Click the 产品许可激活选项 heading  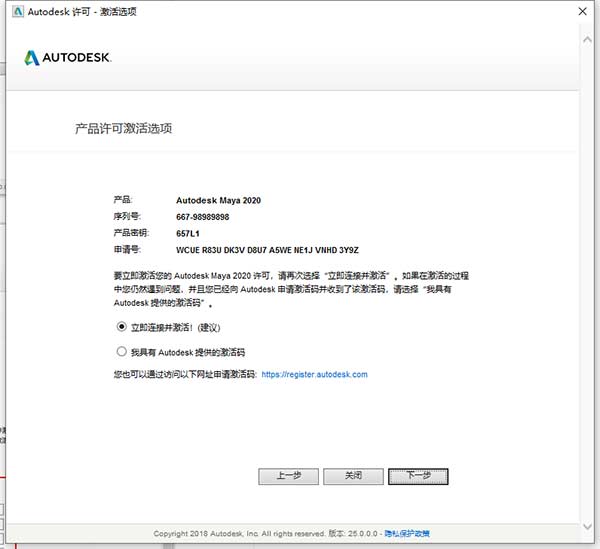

--

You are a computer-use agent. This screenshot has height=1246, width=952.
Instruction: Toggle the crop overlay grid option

---

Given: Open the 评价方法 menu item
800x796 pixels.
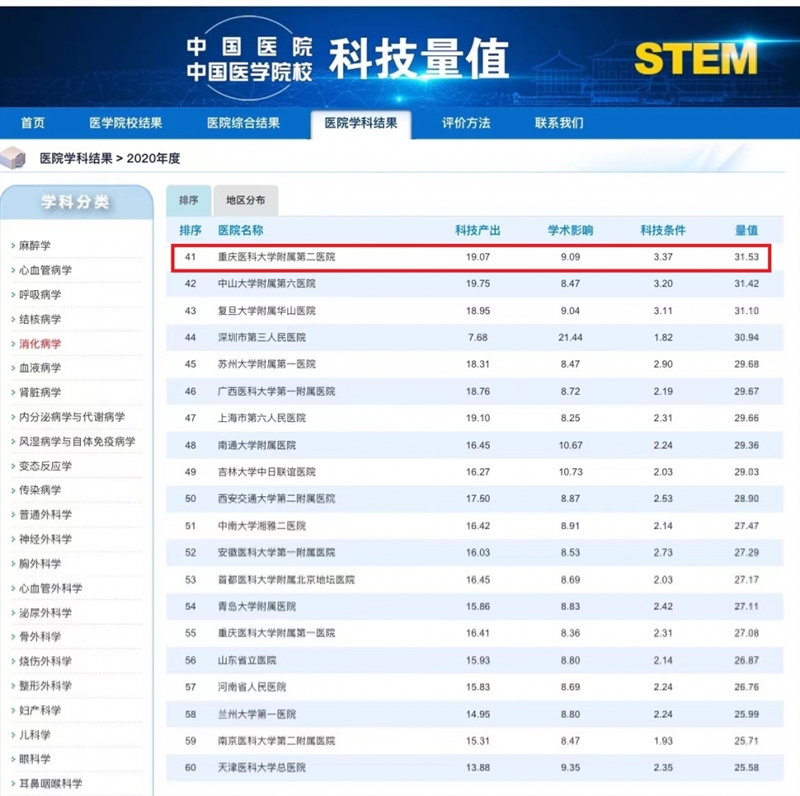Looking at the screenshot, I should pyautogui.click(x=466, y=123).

WHAT NEEDS TO BE DONE: Rewrite the lines as a numbered list, starting at the line that contains "You are a computer-use" and ending at the line that contains "Instruction: Toggle the". Leave out any blank lines.

WRITTEN ANSWER:
1. You are a computer-use agent. This screenshot has height=1246, width=952.
2. Instruction: Toggle the crop overlay grid option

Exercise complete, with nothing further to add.